## Aim of the exercise
Only lines containing the string "will" belong in the answer; copy all of them from the entries.

## Data listing
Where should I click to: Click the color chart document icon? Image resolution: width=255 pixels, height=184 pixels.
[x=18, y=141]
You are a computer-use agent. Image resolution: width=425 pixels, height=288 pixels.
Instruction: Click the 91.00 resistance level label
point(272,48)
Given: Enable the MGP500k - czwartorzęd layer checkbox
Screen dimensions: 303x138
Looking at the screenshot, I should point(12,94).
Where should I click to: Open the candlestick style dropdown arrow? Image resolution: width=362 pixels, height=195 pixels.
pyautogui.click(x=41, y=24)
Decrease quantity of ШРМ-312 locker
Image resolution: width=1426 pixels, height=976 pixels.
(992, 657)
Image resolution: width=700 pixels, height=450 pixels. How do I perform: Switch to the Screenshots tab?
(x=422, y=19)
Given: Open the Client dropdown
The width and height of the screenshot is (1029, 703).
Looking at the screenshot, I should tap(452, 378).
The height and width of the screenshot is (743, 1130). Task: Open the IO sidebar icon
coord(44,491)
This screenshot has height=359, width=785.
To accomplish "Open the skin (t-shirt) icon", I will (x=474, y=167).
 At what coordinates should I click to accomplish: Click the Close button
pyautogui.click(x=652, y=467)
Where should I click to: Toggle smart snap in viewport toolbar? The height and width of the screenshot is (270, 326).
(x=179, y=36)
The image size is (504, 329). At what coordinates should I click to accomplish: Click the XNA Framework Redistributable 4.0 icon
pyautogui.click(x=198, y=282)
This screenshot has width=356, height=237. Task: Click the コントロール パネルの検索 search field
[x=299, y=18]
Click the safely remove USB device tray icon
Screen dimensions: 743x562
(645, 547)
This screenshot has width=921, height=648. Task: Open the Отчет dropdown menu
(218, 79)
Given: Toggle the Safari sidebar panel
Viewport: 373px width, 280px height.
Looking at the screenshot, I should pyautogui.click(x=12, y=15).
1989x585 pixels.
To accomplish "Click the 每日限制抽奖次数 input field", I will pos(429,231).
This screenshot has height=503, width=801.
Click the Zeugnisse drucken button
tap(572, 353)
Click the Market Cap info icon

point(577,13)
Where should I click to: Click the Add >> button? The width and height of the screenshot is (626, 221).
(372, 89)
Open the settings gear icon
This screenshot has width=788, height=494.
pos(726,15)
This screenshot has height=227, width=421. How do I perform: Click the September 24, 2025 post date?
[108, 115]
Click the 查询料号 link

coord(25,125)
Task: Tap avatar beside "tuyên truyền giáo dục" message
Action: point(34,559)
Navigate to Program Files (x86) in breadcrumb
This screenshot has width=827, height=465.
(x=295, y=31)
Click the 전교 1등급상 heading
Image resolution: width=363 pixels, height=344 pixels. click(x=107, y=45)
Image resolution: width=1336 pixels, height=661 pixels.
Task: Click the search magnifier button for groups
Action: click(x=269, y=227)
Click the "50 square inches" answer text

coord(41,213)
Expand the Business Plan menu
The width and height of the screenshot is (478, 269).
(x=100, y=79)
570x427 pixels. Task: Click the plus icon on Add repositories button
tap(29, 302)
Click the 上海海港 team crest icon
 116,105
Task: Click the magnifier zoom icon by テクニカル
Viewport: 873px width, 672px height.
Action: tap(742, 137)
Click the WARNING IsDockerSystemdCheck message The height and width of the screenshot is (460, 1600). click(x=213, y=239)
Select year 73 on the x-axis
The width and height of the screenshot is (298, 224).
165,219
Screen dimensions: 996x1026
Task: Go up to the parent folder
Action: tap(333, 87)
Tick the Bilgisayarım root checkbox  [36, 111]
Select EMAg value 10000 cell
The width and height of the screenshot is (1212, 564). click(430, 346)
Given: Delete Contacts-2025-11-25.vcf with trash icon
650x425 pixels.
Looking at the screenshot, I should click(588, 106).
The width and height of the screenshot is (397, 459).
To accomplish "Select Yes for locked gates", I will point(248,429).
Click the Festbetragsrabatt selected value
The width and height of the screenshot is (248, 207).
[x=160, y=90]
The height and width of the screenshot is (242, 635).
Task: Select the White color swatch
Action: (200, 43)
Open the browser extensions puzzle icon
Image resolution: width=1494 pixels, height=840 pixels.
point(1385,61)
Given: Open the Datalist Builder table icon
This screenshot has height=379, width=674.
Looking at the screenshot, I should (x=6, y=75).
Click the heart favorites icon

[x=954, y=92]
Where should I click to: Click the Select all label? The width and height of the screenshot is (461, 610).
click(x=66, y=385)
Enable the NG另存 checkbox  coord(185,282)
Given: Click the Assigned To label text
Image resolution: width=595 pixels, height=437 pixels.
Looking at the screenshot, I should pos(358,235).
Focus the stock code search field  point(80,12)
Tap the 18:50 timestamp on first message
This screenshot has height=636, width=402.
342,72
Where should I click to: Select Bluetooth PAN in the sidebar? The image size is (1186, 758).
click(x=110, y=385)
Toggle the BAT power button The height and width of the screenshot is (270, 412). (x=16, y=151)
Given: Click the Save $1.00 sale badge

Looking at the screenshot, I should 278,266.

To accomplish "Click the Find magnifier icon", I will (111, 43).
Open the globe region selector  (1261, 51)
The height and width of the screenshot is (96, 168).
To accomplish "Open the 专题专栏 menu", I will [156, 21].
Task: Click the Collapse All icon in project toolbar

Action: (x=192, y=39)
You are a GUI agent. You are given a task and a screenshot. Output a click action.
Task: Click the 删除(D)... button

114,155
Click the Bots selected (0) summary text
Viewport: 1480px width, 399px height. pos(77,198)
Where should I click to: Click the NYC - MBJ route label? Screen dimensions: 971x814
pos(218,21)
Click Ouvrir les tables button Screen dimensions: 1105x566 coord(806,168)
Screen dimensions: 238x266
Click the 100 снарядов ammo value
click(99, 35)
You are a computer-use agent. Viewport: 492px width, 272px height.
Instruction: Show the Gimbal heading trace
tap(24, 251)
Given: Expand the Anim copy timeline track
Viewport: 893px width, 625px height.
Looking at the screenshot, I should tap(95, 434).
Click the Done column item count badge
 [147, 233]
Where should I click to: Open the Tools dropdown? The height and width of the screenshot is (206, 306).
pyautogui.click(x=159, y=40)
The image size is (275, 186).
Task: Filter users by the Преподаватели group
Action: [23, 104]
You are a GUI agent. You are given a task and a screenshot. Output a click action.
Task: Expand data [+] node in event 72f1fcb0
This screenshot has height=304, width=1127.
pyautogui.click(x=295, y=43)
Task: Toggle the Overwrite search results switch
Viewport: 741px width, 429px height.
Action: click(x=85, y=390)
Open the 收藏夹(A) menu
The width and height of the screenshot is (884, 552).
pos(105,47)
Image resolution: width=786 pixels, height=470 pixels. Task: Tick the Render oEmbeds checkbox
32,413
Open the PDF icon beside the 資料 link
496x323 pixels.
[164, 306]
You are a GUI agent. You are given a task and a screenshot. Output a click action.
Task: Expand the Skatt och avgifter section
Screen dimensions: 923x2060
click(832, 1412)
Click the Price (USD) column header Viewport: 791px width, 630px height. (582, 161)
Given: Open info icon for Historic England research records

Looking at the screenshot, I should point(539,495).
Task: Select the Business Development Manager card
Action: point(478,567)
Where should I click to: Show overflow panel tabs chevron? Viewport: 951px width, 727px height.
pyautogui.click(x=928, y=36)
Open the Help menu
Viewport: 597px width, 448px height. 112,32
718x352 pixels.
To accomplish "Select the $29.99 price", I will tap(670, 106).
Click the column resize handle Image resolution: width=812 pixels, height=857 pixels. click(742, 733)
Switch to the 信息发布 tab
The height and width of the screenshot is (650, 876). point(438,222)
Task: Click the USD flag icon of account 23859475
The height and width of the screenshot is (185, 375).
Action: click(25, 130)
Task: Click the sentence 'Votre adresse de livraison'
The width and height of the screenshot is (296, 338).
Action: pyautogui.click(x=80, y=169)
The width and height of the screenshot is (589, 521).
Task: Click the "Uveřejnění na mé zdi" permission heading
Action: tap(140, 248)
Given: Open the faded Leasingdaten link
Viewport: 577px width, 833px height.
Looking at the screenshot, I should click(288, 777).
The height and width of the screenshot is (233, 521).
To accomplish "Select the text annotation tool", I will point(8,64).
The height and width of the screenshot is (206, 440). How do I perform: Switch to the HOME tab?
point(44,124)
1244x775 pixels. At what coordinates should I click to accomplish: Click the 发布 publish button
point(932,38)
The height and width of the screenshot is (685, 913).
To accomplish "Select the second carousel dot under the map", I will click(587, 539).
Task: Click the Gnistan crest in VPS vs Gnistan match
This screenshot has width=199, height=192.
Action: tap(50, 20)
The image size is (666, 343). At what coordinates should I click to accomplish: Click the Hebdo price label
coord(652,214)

## Exercise output
To accomplish "Open the skin (t-shirt) icon", I will (x=474, y=167).
To accomplish "Click the 每日限制抽奖次数 input field", I will pos(429,231).
To accomplish "Select Yes for locked gates", I will point(248,429).
To accomplish "Click the Find magnifier icon", I will (111, 43).
To accomplish "Open the 专题专栏 menu", I will [156, 21].
To accomplish "Select the $29.99 price", I will tap(670, 106).
To accomplish "Select the text annotation tool", I will point(8,64).
To accomplish "Select the second carousel dot under the map", I will click(587, 539).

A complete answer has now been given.